食事を急かすように食べさせられ終わると今度は出かける準備をせっつかれた。史果は、基希のペースに巻き込まれ気が付くと電車で一時間程かけて動物園へと連れて来られた。
『初デートと言えば“水族館”か“動物園”だろ?距離的なこと考えて今日は動物園に行くから。なんかこうやって電車乗って出かけるなんて何年ぶりだろうなー』
“高校生の初デートか!”と突っ込みたくなるような基希の燥ぎように、振り回される史果は自身の“まったり休日”がガラガラと音を立てて崩れ去り無意識に顳顬を押さえた。
「史果、ほらっあのブラッザモンキーって部長に似てね?」
「あー確かに。あの木の上にいるのなんて妙に貫禄あって考え事してる時にそっくりかも」
二人で顔を見合わせ思わず吹き出し笑い合った。
(動物園なんて高校生以来だし、折角だから楽しも)
それからは園内マップを見ながら移動し様々な動物たちを二人で見て回った。休日で天気も良かったため周りは小さな子供連れの家族やカップルで溢れ、それに気づいた史果は照れくさくなり基希の歩くスピードから少し遅めに歩き距離を取った。
「もう疲れたのか?運動不足なんじゃねーの?」
基希は一瞬立ち止まり史果に呆れ顔を向け、そのまま史果の指の間と自分の指の間を絡ませるように手を繋ぎまた歩き出した。
「ちょっとこの繋ぎ方は・・・」
「周りもカップルでイチャついてるんだし、別に恥ずかしくないだろ」
繋いだ手や指先から基希の体温が伝わり、何故か心拍数が上昇し頬が紅潮していく。チラッと基希を見上げると基希もまた先ほどよりも頬に赤みがかってはいたが、史果はそれには気づかなかった。
「ちょっと休憩すっか」
歩き回りちょうど疲れが出始めた矢先、園内にあるカフェが見え、二人はそこで休憩すべく店内へと入った。店内はかなり広々とした空間で席数もかなり多く設置されてはいたが、やはり休みということもあって中は入園客で溢れていた。
「あっちのテラスの方、何席か空いてるしどっか先座って待ってて。俺、なんかテキトーに飲み物買ってくるわ」
史果は基希が指差す方を確認すると言われた席へ向かい基希が戻ってくるのを待った。陽も高くなり動くと汗ばむ陽気だが、ジッとしていると時折柔らかな風が心地よく史果の肌を擽った。
「ねー、あそこの人めちゃくちゃイケメンじゃない?」
「どれどれ?あっ、マジかっこいい♡ドリンクカップ二つ持ってるから一人なわけないかー。彼女と来てんだのかなー?やっぱめちゃくちゃ美人なんだろうなー」
「あんなイケメンと付き合う彼女なんだからモデル並みの女なんだよ。美男美女かー、いいなーあんな彼氏」
近くで二人組の女性たちの声が史果の耳にも入り視線を移すと基希が史果の姿を探すように辺りを見渡しながらテラスの方へと歩いてきた。
(いやいや、私なんかと一緒なのバレたら藤さんが変な目で見られちゃう)
史果は咄嗟に席を立ちテラスから抜けれる遊歩道へと早足で向かいしばらく歩いた後、基希へ電話をかけた。電話が繋がるや否や「お前、どこいんだよ?!テラス探し回ってんのにいねーし・・・それとも、なんかあったのか?」心配そうに話す基希に謝りながら現在いる場所を伝えると「アプリで探す」とだけ言い、通話は切られ暫くすると言葉通りカップを持った基希が近づいてきた。
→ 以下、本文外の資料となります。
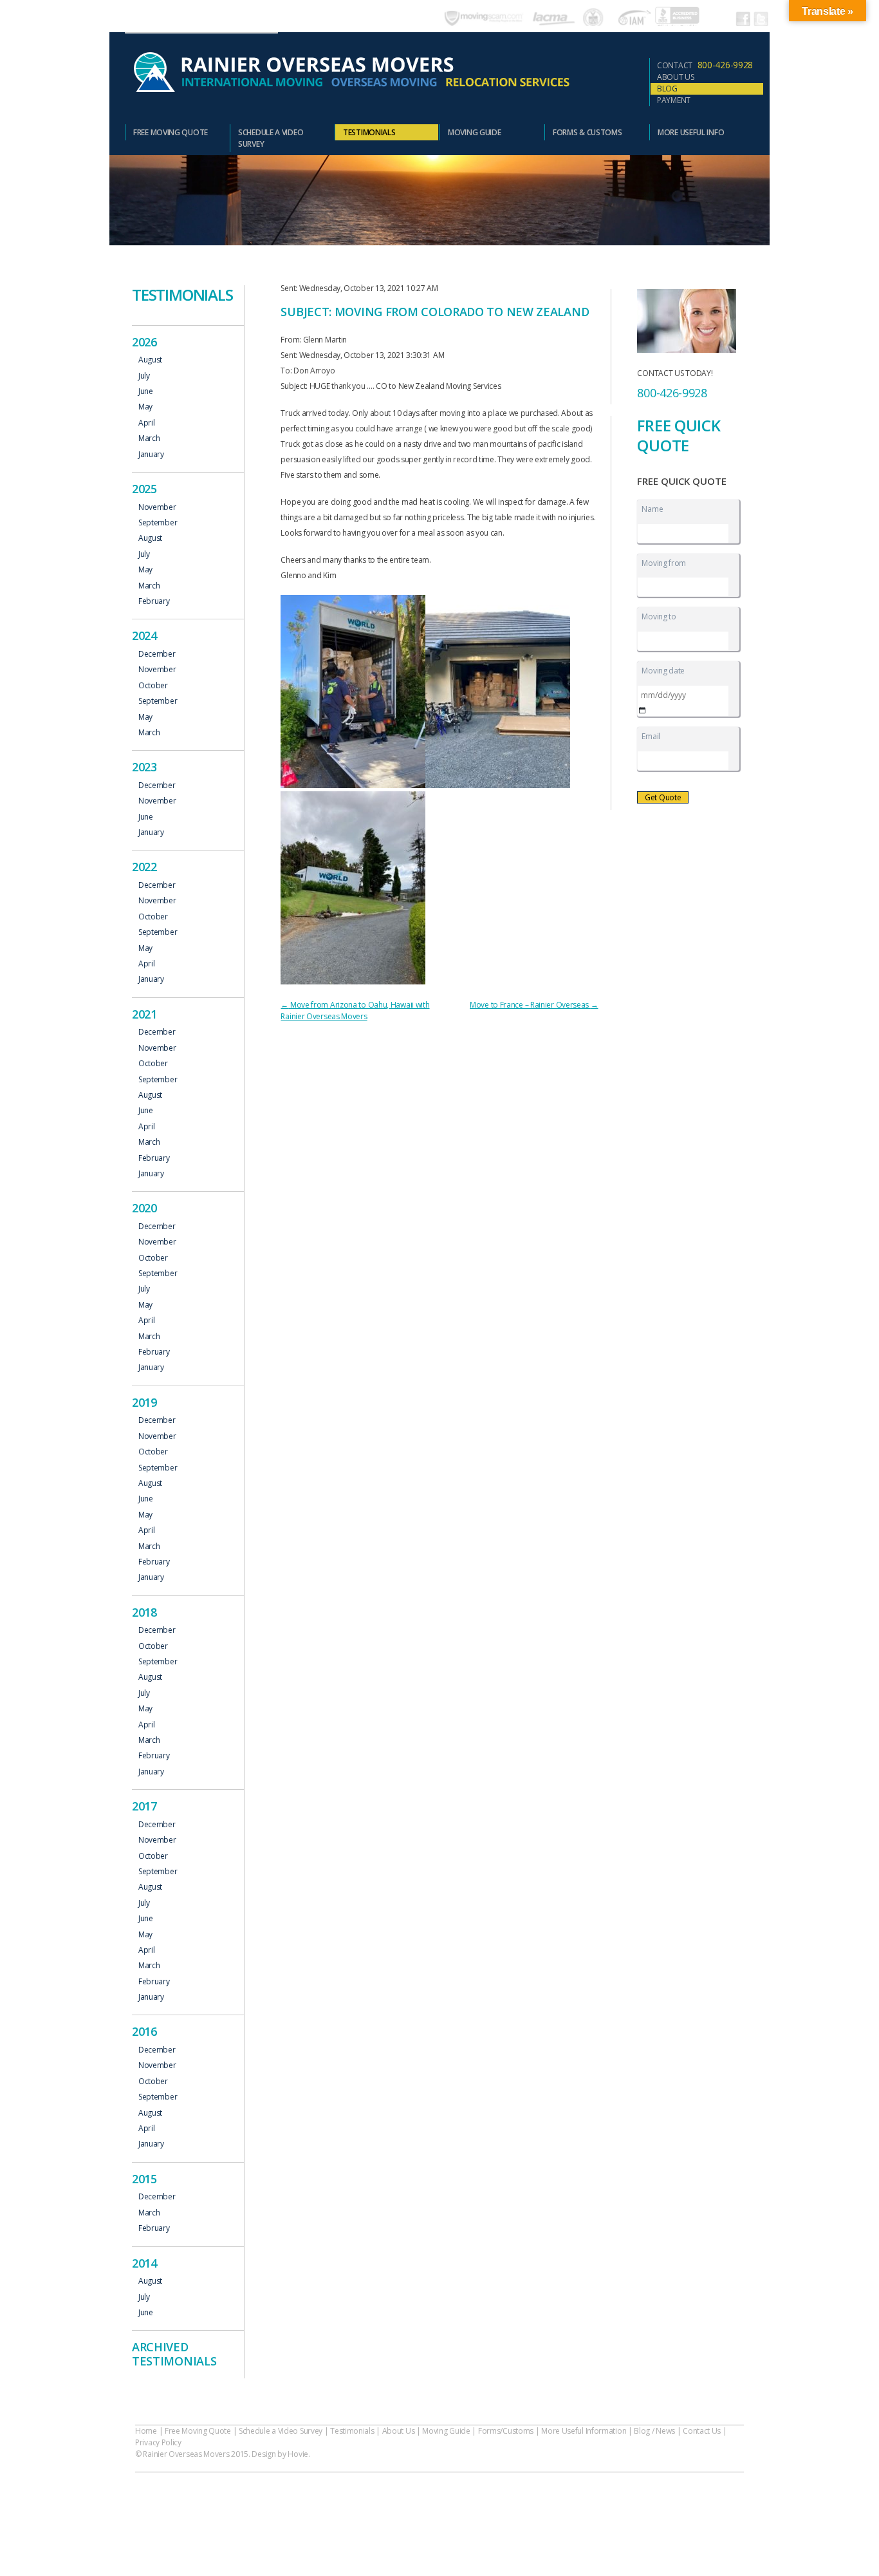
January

「すみません、知り合いに似た人がいたような気がして、思わず逃げちゃいまして・・・」
まさか“藤さんが私の所為で変な目で見られるのが嫌で・・・”とも言えず咄嗟に嘘を付きその場で作り笑顔を浮かべながら誤魔化した。
「・・・俺といるの見られるのそんなに嫌か?」
基希の言葉に顔を見上げると何となく悲し気な表情を浮かべる姿に史果は首を横に振った。
「いいって、無理しなくても・・・お前、俺みたいなタイプ嫌いだもんな」
自嘲しながら話す基希のジャケットの裾を掴み、更に首を大きく振った。
「確かに前は苦手でしたけど、今は・・・違うと思います」
史果は上目遣いで見上げると基希の表情が普段と違う顔付きに見え、心臓がギュッと掴まれる感覚に襲われた。基希の顔がゆっくりと近づくのを受け入れようとした時、近くから人の声が聞こえ我に返った史果は、基希から咄嗟に離れた。
「あっ、そういえばドリンクありがとうございました、いくらでした?あとで払いますねー。あー喉カラカラで、カップ貰いますね」
何もなかったかのように史果は振る舞い、乾いた口内に冷たいジュースが染み渡る様に潤っていった。